Configuring Allocatable Resources for Scheduling

Control how much node resource is available for scheduling by setting system-reserved for system daemons. Evictions occur only if pods exceed their requested resources.

  • Capacity: Total resource on the node.
  • Allocatable: Resource available for scheduling.

Example:

kubeletArguments:
  eviction-hard:
    - "memory.available<500Mi"
  system-reserved:
    - "memory=1.5Gi"

Determine appropriate values using the node summary API.

Restart the kubelet for changes:

$ systemctl restart kubelet

Preventing Node Condition Oscillation

To avoid oscillation above/below soft eviction thresholds, set eviction-pressure-transition-period:

Example:

kubeletArguments:
  eviction-pressure-transition-period:
    - 5m

Default is 5 minutes. Restart services for changes.

Reclaiming Node-level Resources

When eviction criteria are met, nodes reclaim resources before evicting user pods.

  • With imagefs:
    • If nodefs threshold is met: Delete dead pods/containers.
    • If imagefs threshold is met: Delete unused images.
  • Without imagefs:
    • If nodefs threshold is met: Delete dead pods/containers, then unused images.

Pod Eviction

If a threshold and grace period are met, pods are evicted until the signal is below the threshold.

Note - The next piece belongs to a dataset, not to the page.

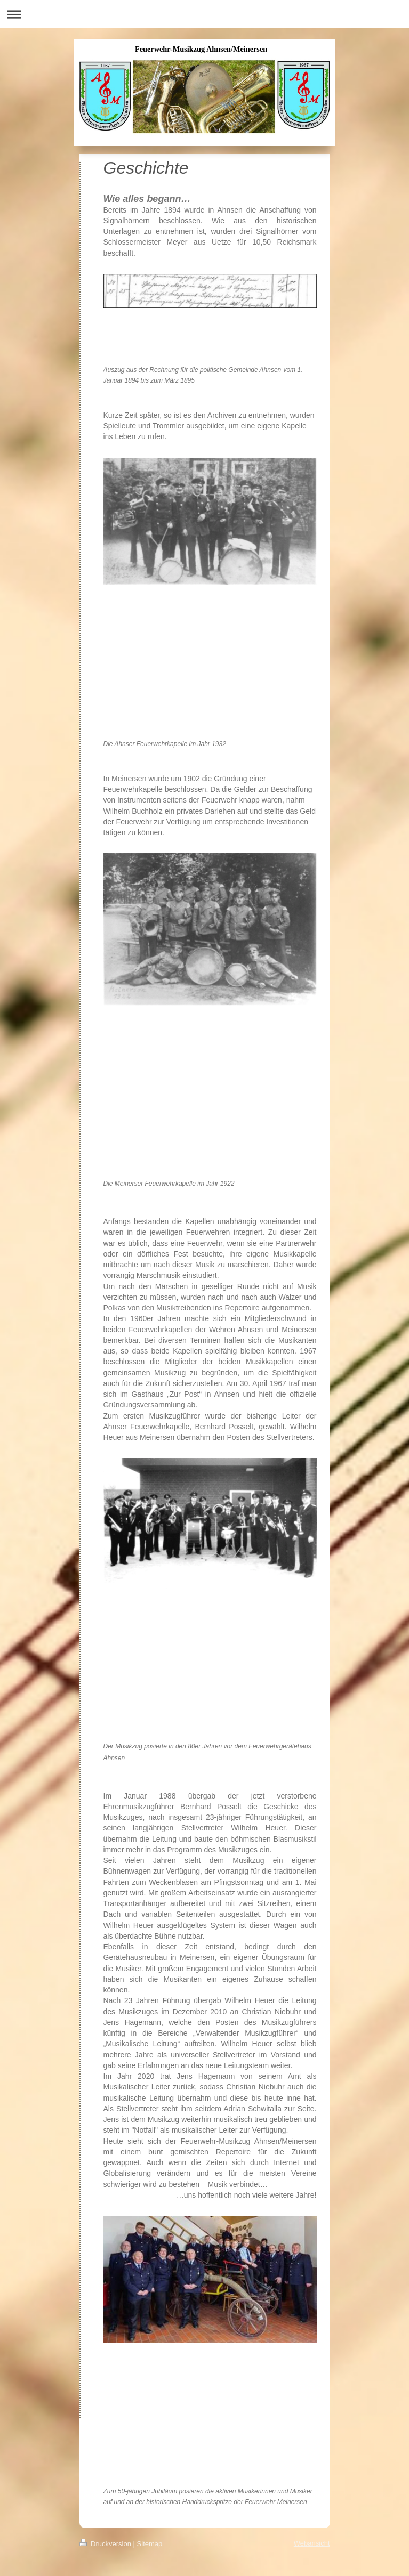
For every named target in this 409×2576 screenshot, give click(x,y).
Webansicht (312, 2543)
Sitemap (150, 2544)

Pods are ranked for eviction by quality of service (QoS) and resource consumption.

QoS LevelDescription
GuaranteedHighest resource consumers evicted first.
BurstableHighest resource consumers relative to request evicted first.
BestEffortHighest resource consumers evicted first.

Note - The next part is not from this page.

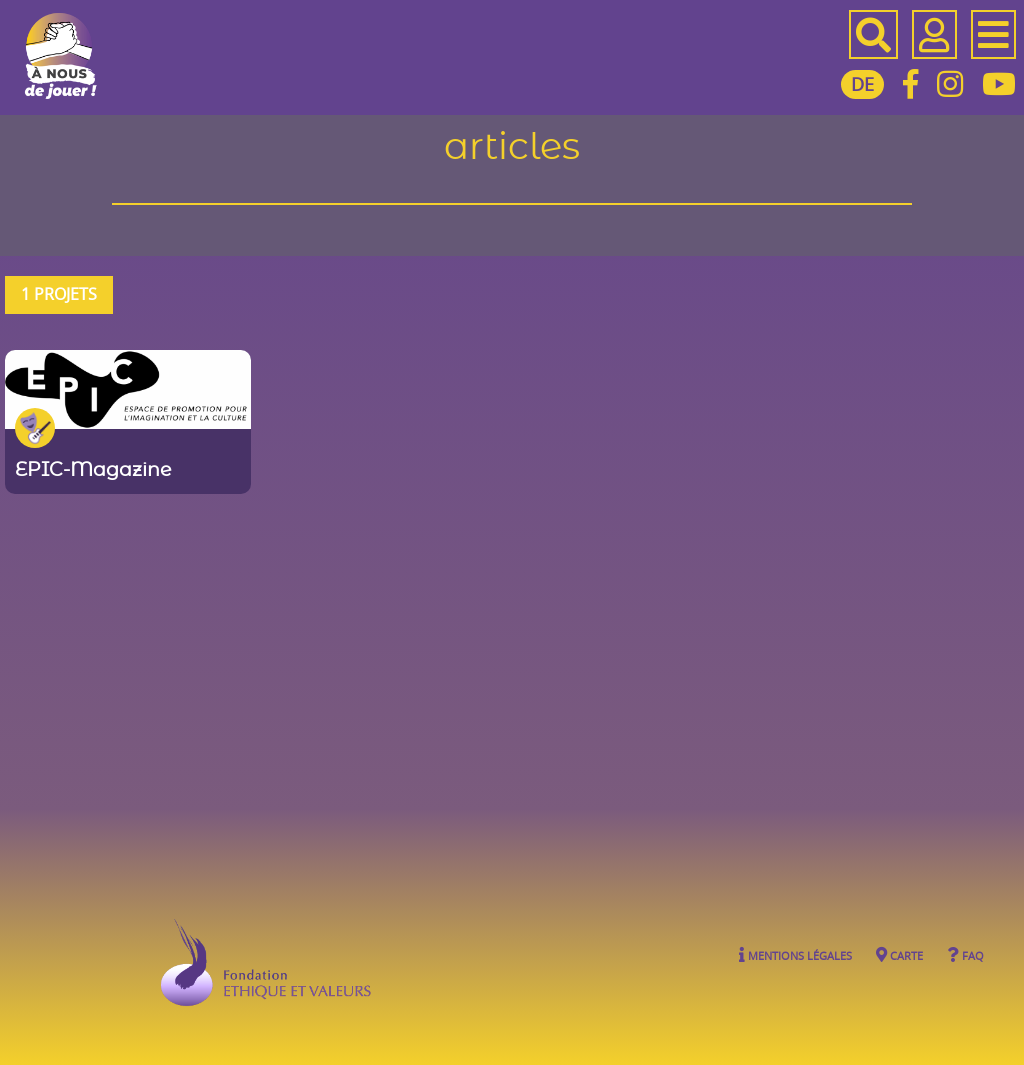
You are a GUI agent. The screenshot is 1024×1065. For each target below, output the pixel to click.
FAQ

Guaranteed pods are only evicted if system daemons exceed reserved resources or only guaranteed pods remain.

Disk is a best-effort resource; pods are evicted one at a time to reclaim disk space, ranked by QoS and disk usage.

Quality of Service and Out of Memory Killer

If a system OOM event occurs before memory can be reclaimed, the OOM killer responds.

OOM scores are set based on QoS:

QoS Leveloom_score_adj Value
Guaranteed-998
Burstablemin(max(2, 1000 - (1000 * memoryRequestBytes) / machineMemoryCapacityBytes), 999)
BestEffort1000

OOM killer ends the container with the highest score. Containers with lowest QoS and highest memory usage are ended first. Containers may be restarted per node policy.

Scheduler and Out of Resource Conditions

Scheduler considers node conditions when placing pods.

Node ConditionScheduler Behavior
MemoryPressureBestEffort pods not scheduled.
DiskPressureNo additional pods scheduled.

Example Scenario

Operator wants:

  • Node with 10Gi memory.
  • Reserve 10% for system daemons.
  • Evict pods at 95% utilization.

Calculation:

  • capacity = 10Gi
  • system-reserved = 1Gi
  • allocatable = 9Gi

To trigger eviction below 10% available memory for 30s, or immediately below 5%:

  • system-reserved = 2Gi
  • allocatable = 8Gi

Configuration:

kubeletArguments:
  system-reserved:
    - "memory=2Gi"
  eviction-hard:
    - "memory.available<.5Gi"
  eviction-soft:
    - "memory.available<1Gi"
  eviction-soft-grace-period:
    - "memory.available=30s"

This prevents immediate memory pressure and eviction after scheduling.

Daemon Sets and Out of Resource Handling

Pods created by daemon sets are immediately recreated if evicted. Daemon sets should avoid best-effort pods and use guaranteed QoS to reduce eviction risk.